● Tasks to perform
• A. Reproduce verbatim the part of the blog post about organizing a desk that begins at the words "Monday, June 14, 2010" and stops after "point is . . .".
• B. Extend the blog post about organizing a cluttered desk, picking up right after its final sentence.

● Document excerpt
= Beginning of Section =

Monday, June 14, 2010

Piles of Paper and Mountains of Gratitude

Can you tell that it's my mini-vacation right now (break between summer and fall quarter, and relatively few shifts at work), and I actually have time to do things like blog? And sleep, and read, and hike, and breathe? Yeah, it's awesome. Today, I decided to do something not especially fun or crazy or festive, but highly necessary, namely organize the insanity that is my desk. Seriously, why do I have so much stuff? Especially so many papers? What are they? Where did they come from? Why did I ever think that keeping 90% of them was even remotely a good idea? I've been working on it for over two hours and still have barely made a dent.

But anyway . . . that's not the point. The point is . . .

= End of Section =

● The data
= Beginning of Section =

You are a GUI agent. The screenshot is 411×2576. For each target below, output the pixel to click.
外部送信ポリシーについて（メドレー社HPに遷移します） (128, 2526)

= End of Section =

● Answer list
• A.
Monday, June 14, 2010

Piles of Paper and Mountains of Gratitude

Can you tell that it's my mini-vacation right now (break between summer and fall quarter, and relatively few shifts at work), and I actually have time to do things like blog? And sleep, and read, and hike, and breathe? Yeah, it's awesome. Today, I decided to do something not especially fun or crazy or festive, but highly necessary, namely organize the insanity that is my desk. Seriously, why do I have so much stuff? Especially so many papers? What are they? Where did they come from? Why did I ever think that keeping 90% of them was even remotely a good idea? I've been working on it for over two hours and still have barely made a dent.

But anyway . . . that's not the point. The point is . . .

• B.
While cleaning, I found two lovely letters from friends that I'd forgotten I had. I read through them again, and was freshly touched by them. One was a Christmas card, and one was a just-because letter, and both were full of kind words and affection. Both letters made reference to me someday becoming a "world-famous doctor," which meant a lot to me. To be honest, I'm sure I'll never be world famous, and I'll be perfectly happy just to be a clinically skilled doctor who makes a real difference to her patients and is pleasant to work with as a colleague. But it is absolutely wonderful to be reminded that people who are important to me believe I can accomplish my goals. There's so many days when I don't believe it myself -- the days I screw up, oversleep, don't study enough, don't score high enough, don't feel like I'm trying hard enough, etc . . . that hearing (well, reading, actually) someone else say, unprompted, that they think I can do this, just makes me so happy.

And it's not just the two people who wrote those letters, either. I have so many people in my life who believe in me and support me, and I am so grateful for that.

Thank you for your faith in me, guys. I will do my best to never disappoint you.